--- START ---
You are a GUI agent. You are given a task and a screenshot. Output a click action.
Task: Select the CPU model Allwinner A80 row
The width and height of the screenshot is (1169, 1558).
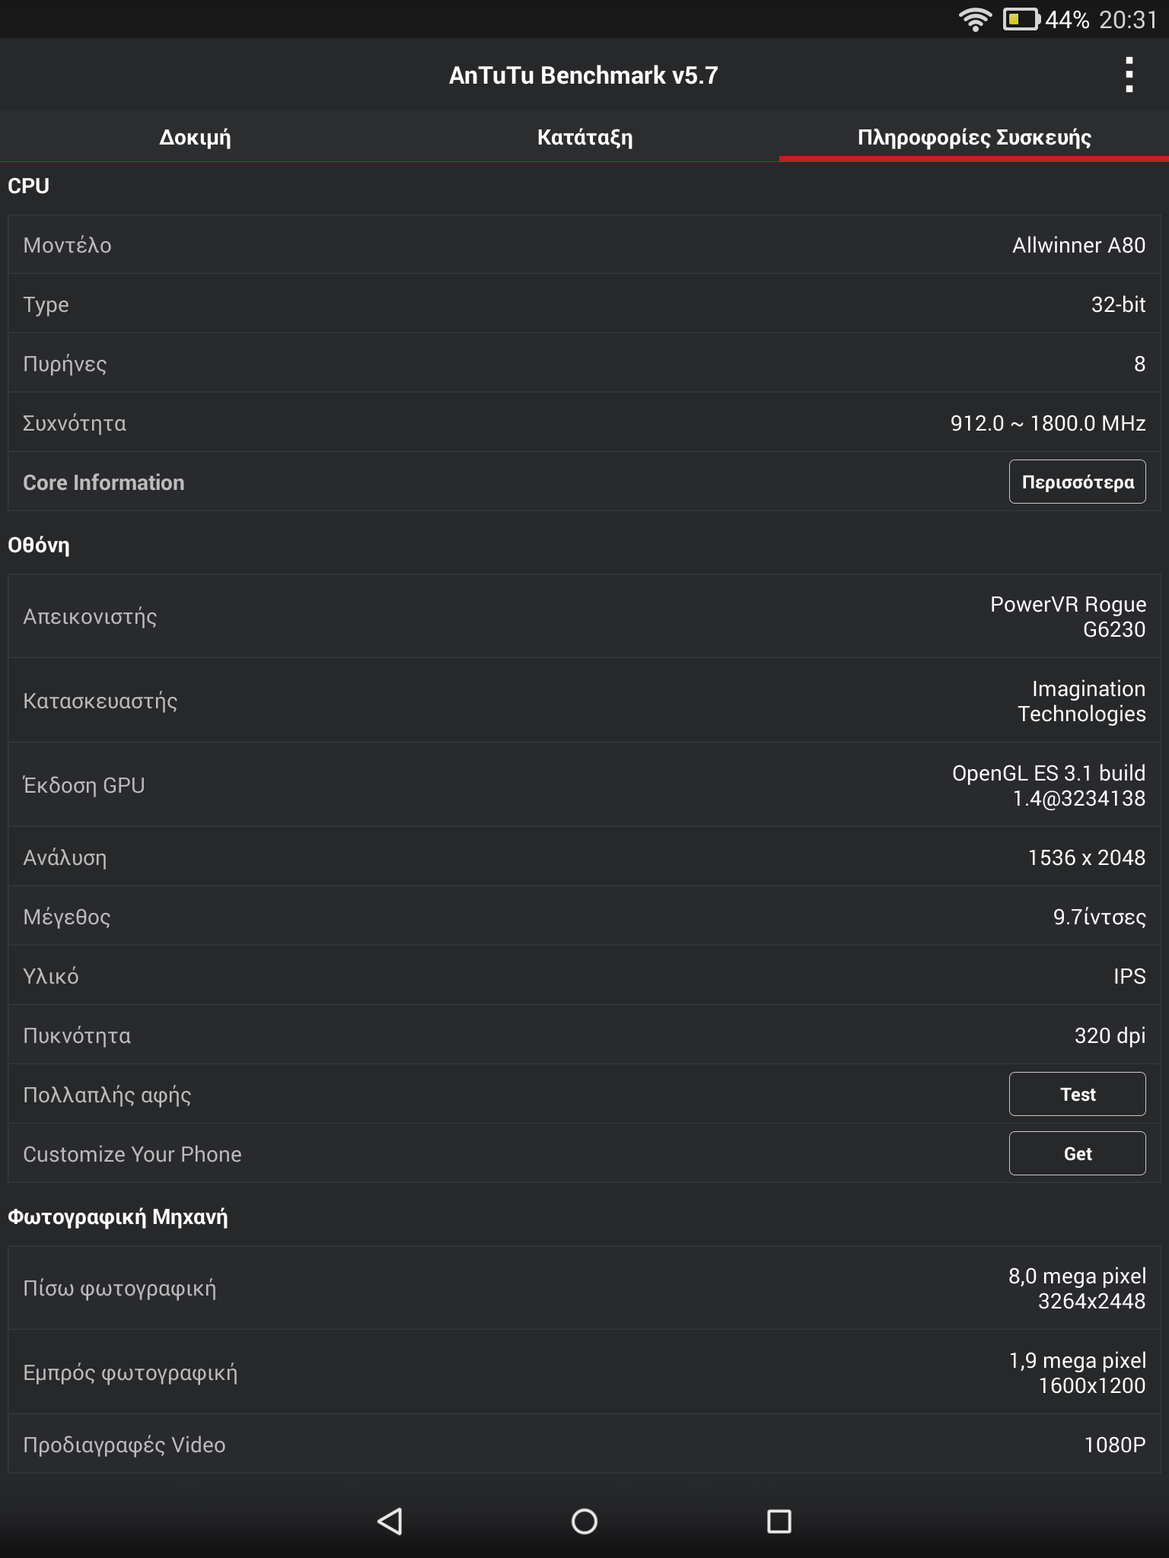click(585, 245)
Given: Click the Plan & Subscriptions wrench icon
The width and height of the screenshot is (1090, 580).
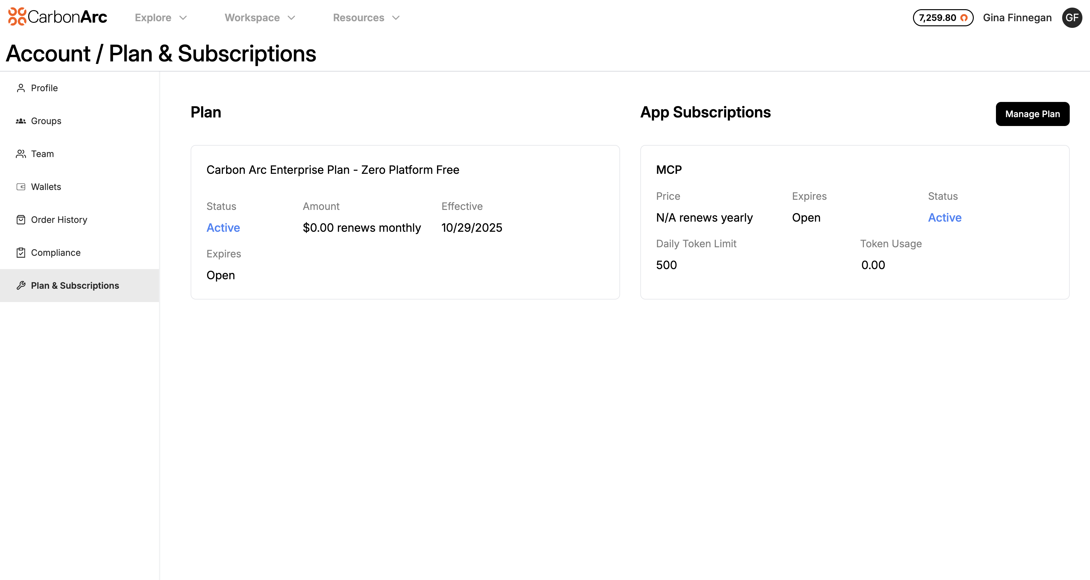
--- END ---
> TASK DIRECTIONS
Rewrite all of the data above, substituting "image" for every occurrence of "screenshot" and keeping everything else the same. Omit the pictures from your answer.

> ANSWER FOR THE TASK
You are a GUI agent. You are given a task and a image. Output a click action.
Task: Select the CPU model Allwinner A80 row
The width and height of the image is (1169, 1558).
click(585, 245)
Given: Click the Plan & Subscriptions wrench icon
The width and height of the image is (1090, 580).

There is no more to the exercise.